Steven Adler’s show at The Powerstation was always going to be a very odd thing. It’s not entirely unreasonable that the drummer from Guns N Roses, now somewhat estranged from the band that made his name and nearly destroyed him, would want to make a living from his time with the band. It’s also understandable, if unconventional, that his mother, having written a bestselling book about her boy’s time with the band, would want to talk about her memories of her son’s excesses.

And so Steven Adler, and his mother Deanna, sat down on a couple of very uncomfortable-looking beanbag-like chairs on the stage of The Powerstation last night to answer questions from radio presenter Bryce Casey. And as the half-hour Q&A session ground on, I wanted so badly for it to end. Deanna is clearly very proud and fond of her son, but her son is, let’s be blunt, a mess. It might be the stroke she said he’d suffered; it might be the drugs. But he was, frankly, embarrassing. It wasn’t the swearing I took exception to, other than the fact that beyond repeated uses of fuck his swearing was quite unoriginal and woefully lacked creativity and inventiveness, although I’d not use language like that on stage with my mother. It wasn’t entirely the references to all the “pussy” — his word, not mine — that lined the cocaine-covered table he and Tommy Lee of Mötley Crüe snorted after a show, although, again, the lack of class was almost unbearable. It was, I think, the way he insisted on telling his mother to be quiet and stop talking that I found most obnoxious. He might have the stories; he does not have the storytelling skills. He might have lived a life significantly more debauched than Oscar Wilde, but his raconteuring is a very long way from Wildean.

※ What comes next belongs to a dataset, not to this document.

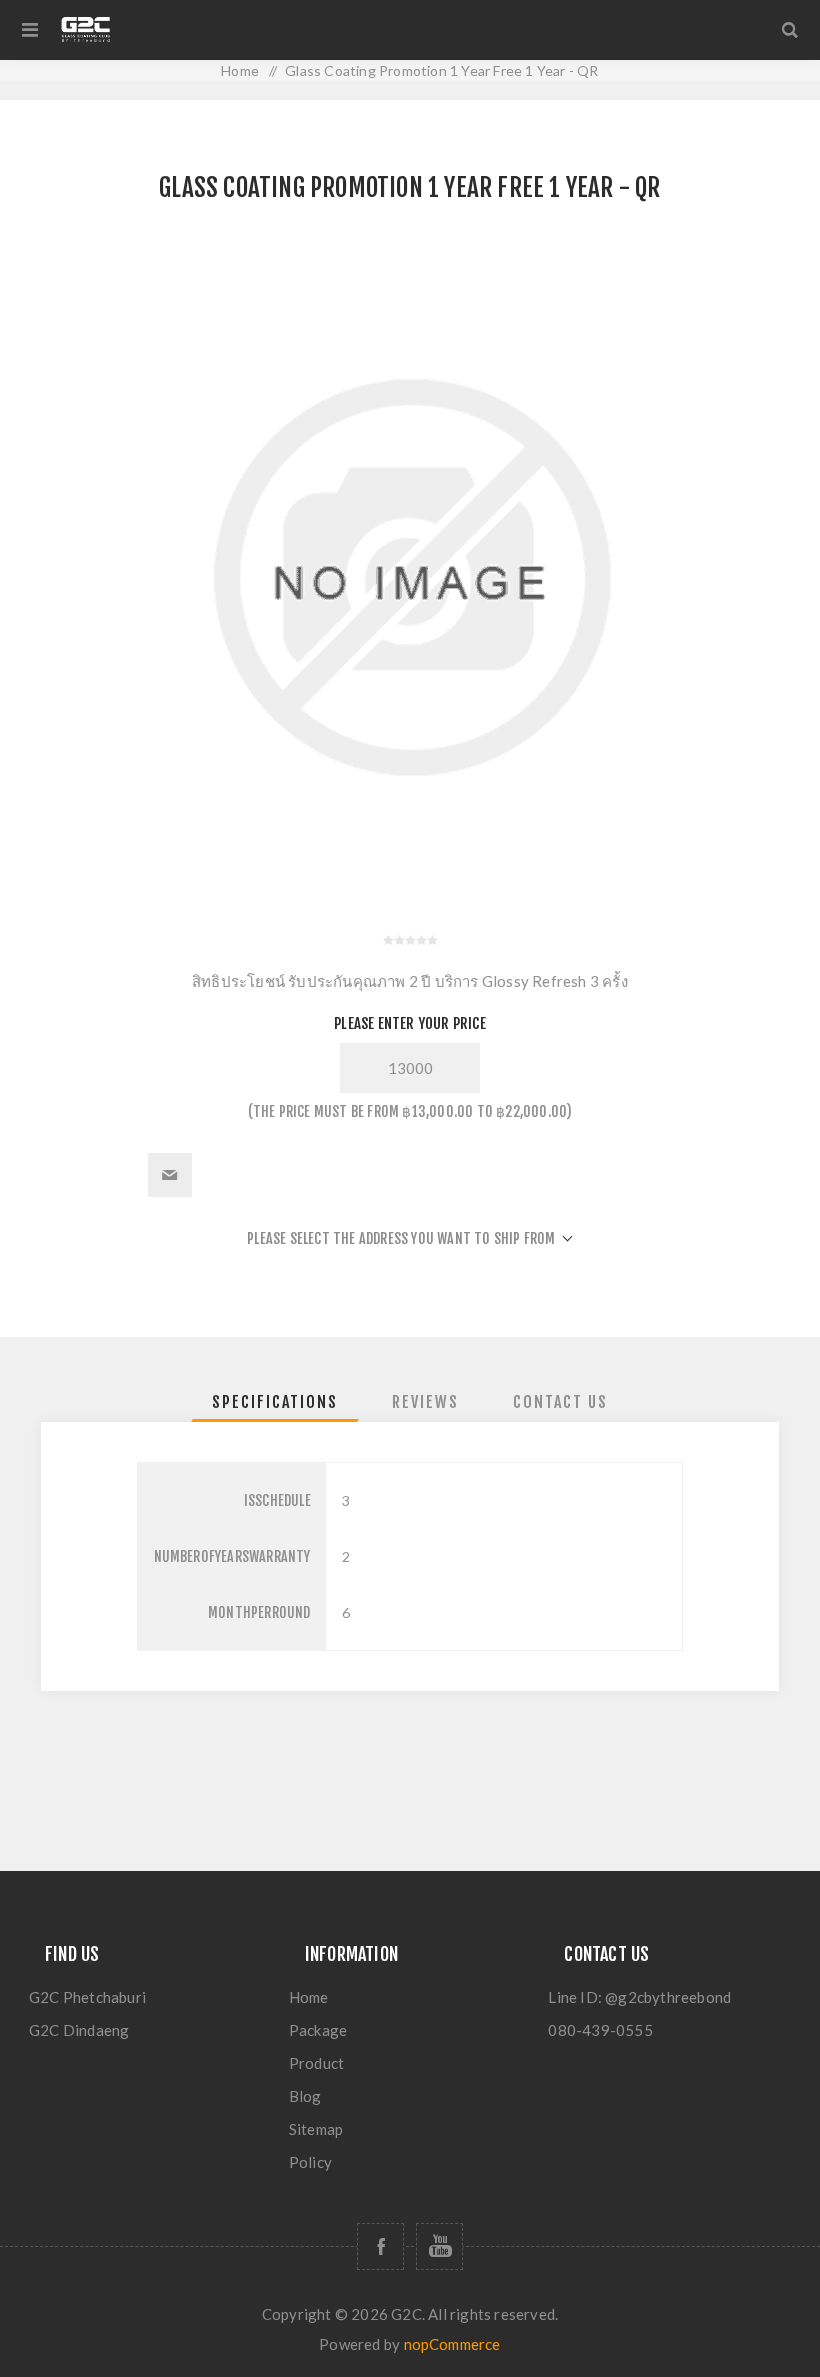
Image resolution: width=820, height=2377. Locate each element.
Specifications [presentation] (275, 1402)
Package (318, 2030)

And so the second part of the show dragged around. Adler’s Appetite, essentially a Guns N Roses tribute act, have been trading on Adler’s name since 2003, with a dizzyingly rotating lineup. Currently the band is fronted by Constantine Maroulis, a distant runner-up in a television talent show who has the impossible task of taking the role of Axl Rose. And, quite frankly, he’s not up to the task, but, let’s be fair here, neither are his bandmates. Michael Thomas plays all the right notes on his Les Paul, and even in the right order, but he’s not Slash, and likely never will be. As Adler mumbled and slurred an hour earlier, Appetite For Destruction was not only a landmark record; it was a musical alchemy that required a rather special combination of musicians, and was a product of its moment. But while Adler’s current band are technically perfectly proficient, they simply lack the swagger, the cockiness, the swing, the nasty brilliance that made the original record such an ugly, evil joy. Maroulis, in particular, tried just a little too hard, his fanboyness a little too close to the surface. Adler’s Appetite managed to trot through some of the most influential heavy metal songs of the last three or four decades without managing to find the soul, the energy, the flame, even the spark of the originals.

But if his backing band let him down, Adler is still a remarkable drummer. This much was quite transparently obvious as he pounded out the intro to It’s So Easy, his swing and abandon and control on the kit seemingly effortless. He was once an essential part of an essential band; to see him trading on past glories when his one-time bandmates, now reformed without him, play stadia together, was very slightly heartbreaking.